Just as I will never forget sitting in Battell Chapel on Easter Day in 1968, I will never forget sitting outdoors on a beautiful September Sunday afternoon at the Washington Marine Barracks listening to the president say those words as the American flag fluttered in the breeze behind him. And I will never forget where I was when I heard tell of the Navy Yard shootings, the Sandy Hook shootings, the Aurora shootings, the Oak Creek Wisconsin shootings.  These moments are seared into my memory as I believe they are into yours because, as the president says, “there is nothing normal” about them.

In this morning’s gospel, Jesus responds to John the Baptist’s question with these words:

"Go and tell John what you hear and see: the blind receive their sight, the lame walk, the lepers are cleansed, the deaf hear, the dead are raised, and the poor have good news brought to them.
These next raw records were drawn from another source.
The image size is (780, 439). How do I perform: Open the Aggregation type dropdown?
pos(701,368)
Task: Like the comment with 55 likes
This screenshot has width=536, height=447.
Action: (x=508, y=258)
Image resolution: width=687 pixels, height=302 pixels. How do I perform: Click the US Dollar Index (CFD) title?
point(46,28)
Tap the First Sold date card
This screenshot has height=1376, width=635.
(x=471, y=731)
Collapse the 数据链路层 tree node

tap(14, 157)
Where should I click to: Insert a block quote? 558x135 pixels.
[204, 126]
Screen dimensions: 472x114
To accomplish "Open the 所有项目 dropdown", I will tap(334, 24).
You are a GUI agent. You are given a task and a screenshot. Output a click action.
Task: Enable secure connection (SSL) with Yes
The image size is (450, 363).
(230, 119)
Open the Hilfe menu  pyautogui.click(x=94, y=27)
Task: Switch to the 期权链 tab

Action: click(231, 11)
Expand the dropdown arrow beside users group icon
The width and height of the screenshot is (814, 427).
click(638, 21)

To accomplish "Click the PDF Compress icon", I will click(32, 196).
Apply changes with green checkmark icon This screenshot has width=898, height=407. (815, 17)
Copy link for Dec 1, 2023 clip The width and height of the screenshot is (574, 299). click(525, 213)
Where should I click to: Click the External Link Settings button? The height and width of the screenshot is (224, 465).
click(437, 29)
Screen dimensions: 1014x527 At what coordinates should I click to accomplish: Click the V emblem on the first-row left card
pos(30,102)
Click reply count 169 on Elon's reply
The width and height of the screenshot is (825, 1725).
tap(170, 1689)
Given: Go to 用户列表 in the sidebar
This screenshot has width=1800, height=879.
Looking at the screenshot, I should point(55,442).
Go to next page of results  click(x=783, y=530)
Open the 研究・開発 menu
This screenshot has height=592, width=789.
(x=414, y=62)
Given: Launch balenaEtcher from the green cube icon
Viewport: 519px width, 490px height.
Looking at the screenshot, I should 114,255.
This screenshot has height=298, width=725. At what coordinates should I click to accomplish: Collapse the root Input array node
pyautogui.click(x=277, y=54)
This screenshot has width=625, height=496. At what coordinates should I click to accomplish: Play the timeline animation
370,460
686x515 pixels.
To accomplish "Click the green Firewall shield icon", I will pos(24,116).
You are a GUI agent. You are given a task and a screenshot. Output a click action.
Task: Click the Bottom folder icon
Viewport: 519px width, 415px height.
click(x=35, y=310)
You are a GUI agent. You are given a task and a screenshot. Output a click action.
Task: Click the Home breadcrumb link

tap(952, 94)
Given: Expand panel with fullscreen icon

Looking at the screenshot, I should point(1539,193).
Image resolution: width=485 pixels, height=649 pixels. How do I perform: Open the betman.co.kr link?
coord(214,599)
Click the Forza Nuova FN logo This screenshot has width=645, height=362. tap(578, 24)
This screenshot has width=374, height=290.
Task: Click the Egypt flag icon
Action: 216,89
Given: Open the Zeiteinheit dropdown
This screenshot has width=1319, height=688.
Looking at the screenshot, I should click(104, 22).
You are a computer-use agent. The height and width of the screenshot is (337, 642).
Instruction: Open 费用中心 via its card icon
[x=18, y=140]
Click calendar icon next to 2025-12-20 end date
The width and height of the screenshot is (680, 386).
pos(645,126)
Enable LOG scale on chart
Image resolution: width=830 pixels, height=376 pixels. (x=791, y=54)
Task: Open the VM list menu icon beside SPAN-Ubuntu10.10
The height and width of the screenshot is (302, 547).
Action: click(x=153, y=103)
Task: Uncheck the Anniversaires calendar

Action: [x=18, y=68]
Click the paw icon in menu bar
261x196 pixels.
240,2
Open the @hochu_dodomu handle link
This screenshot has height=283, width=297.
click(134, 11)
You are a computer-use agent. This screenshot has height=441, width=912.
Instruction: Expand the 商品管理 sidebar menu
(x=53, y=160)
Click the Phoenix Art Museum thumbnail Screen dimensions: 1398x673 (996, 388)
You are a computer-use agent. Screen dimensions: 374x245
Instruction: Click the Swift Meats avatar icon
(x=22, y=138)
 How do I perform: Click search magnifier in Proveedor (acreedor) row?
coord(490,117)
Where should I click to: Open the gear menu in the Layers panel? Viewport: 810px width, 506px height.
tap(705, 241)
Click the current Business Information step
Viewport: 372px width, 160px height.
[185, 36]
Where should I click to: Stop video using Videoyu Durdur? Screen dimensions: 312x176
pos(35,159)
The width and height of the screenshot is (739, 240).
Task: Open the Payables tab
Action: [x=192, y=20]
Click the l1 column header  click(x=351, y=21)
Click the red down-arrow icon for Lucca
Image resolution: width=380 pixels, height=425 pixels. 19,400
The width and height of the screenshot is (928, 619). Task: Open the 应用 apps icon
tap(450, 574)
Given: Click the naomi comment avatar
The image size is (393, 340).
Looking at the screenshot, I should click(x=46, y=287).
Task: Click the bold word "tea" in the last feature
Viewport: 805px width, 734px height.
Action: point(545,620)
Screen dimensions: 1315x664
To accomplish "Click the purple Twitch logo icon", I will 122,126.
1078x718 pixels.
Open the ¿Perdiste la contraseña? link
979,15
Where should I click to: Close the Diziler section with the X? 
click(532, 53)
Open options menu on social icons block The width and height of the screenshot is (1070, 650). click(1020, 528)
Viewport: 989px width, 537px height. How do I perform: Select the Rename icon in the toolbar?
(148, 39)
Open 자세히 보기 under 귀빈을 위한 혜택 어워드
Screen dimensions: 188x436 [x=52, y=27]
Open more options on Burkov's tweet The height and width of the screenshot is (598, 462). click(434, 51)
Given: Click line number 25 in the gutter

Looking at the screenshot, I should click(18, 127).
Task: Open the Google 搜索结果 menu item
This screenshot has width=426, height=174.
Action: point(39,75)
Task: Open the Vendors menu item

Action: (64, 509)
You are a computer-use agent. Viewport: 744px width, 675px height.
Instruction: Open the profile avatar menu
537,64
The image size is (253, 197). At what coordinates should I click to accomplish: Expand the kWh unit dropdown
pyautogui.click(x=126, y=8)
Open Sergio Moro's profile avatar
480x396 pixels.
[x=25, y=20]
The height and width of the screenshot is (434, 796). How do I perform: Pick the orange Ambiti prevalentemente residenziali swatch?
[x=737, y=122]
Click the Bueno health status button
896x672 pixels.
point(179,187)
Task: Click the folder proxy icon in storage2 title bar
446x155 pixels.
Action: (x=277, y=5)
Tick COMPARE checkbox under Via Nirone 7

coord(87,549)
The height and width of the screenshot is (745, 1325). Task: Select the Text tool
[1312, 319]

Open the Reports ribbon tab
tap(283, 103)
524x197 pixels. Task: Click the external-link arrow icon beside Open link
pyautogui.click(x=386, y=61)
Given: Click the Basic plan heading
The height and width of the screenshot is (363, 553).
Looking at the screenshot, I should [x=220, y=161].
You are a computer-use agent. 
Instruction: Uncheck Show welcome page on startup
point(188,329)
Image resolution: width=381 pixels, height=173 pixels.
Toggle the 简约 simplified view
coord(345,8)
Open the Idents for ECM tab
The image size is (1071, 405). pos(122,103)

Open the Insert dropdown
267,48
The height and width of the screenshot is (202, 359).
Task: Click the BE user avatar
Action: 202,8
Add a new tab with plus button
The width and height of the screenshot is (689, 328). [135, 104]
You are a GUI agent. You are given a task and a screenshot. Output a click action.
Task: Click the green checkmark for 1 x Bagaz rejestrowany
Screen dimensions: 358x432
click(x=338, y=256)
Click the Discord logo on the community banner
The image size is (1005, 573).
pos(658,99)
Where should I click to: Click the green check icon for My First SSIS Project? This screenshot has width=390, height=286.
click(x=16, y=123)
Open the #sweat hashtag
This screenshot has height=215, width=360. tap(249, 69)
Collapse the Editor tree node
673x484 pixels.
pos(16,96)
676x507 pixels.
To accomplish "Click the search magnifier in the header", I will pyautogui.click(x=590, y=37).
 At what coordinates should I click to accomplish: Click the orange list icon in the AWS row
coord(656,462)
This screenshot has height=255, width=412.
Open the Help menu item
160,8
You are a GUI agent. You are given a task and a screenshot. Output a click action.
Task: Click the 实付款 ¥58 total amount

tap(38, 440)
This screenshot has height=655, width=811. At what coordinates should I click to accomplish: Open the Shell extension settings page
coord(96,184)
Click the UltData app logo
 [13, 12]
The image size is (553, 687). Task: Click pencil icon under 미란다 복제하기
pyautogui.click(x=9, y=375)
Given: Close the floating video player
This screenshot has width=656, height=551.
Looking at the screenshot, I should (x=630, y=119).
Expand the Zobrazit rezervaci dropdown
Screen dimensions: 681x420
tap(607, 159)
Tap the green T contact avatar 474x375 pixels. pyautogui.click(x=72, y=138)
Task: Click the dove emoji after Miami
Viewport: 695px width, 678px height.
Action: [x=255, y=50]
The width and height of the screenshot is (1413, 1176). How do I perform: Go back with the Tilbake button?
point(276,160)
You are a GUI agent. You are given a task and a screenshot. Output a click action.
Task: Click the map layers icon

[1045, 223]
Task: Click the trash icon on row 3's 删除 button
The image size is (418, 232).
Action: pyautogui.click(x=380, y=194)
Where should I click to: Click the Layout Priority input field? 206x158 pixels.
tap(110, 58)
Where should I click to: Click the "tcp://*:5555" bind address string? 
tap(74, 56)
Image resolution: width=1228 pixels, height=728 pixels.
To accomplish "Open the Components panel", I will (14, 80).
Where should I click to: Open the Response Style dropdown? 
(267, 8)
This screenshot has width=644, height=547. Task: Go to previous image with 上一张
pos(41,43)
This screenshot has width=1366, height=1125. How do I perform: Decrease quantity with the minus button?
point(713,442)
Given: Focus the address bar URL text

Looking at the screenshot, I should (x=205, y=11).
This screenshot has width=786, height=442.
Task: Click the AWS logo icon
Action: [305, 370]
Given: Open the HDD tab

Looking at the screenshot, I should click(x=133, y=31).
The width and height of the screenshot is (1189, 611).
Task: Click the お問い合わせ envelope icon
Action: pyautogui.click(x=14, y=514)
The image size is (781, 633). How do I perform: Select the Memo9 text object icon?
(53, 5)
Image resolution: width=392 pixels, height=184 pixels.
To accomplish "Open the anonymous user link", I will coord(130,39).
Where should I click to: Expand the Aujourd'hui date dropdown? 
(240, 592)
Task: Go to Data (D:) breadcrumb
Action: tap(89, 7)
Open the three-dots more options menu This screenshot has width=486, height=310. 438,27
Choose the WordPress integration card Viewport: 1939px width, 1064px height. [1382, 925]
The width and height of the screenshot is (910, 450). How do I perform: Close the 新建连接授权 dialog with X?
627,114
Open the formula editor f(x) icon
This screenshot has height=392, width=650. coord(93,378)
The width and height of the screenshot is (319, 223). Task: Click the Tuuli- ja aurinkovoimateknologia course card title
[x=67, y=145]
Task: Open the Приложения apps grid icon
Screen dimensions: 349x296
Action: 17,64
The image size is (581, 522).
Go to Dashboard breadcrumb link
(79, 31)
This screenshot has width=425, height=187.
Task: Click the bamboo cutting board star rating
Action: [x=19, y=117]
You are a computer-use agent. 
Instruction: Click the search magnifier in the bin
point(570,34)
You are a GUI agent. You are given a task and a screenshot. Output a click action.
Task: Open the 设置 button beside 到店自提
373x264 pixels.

And blessed is anyone who takes no offense at me." [Matthew 11:2-11]

A year after Sandy Hook, I still believe that the gun lobby is no match for the cross lobby.  I still believe that you and I people of faith should refuse to tolerate the epidemic of gun violence that is killing our children, our colleagues, our friends.  As the church, as the community that gathers around Jesus, we need to remember what we’re actually here for.  We’re here, with Jesus, to help the blind receive their sight, the lame walk, the lepers be cleansed, the deaf hear, the dead be raised, and the poor receive the good news.  "Are you the one who is to come, or are we to wait for another?" “What else did we think we had a right to expect?”

What else did we think we had a right to expect?  Nothing has happened in a year partially because you and I have not cared enough to make something happen.  The passion is all on one side in the gun violence debate.  Oh, sure, we care every time there is a tragedy.  But we quickly lose interest and turn our attention to other things.  We need, my friends, to do better.  We need, as the community that lives out the life and promise of Jesus in the world, to be the people bringing good news to a nation and world in the grips of a death-dealing addiction to violence and guns.

One year after Newtown, I ask, as you do, “Why has nothing happened?”  And in response I hear not an answer but William Sloane Coffin’s question: “What else did we think we had a right to expect?” If we don’t care at least as much as the gun lobby, if we don’t become, in the president’s words, “obsessed” with curbing gun violence, what right do we have to expect that things will be any different, even after the next mass shooting or wave of urban gun deaths?

Christianity is not only about loving Jesus and knowing God.  It is about living out the implications of that love and knowledge.  Human beings are precious; that is why we care when they die.   And that is why Jesus responds to John’s question not with a list of talking points but with the news of human lives made better.  And so for us.  On this Third Sunday of Advent, as we move ever closer to Christmas and its proclamation of good news and great joy for all people, I repeat what I said a year ago:  the gun lobby is no match for the cross lobby.  You and I who follow Jesus must continue to stand with and for the victims of gun violence and we must redouble our efforts to help our leaders do the right thing so that our schools, our workplaces, and our streets will be safe places for precious human beings to live out their lives in the fulfillment of Christmas peace and joy. 

As Paul said in 2 Corinthians, “We do not lose heart.” [2 Corinthians 4:1] We will prevail because the cross is finally stronger than the forces set against it.  We will prevail because the love and justice and hope and peace at the center of the universe are more powerful than hatred and fear and oppression and violence. One year after Newtown, nothing has happened yet everything has changed. Together let us walk with Jesus and become with him the ones the world is waiting for. I am not giving up, and I ask that you not give up, either.  Amen.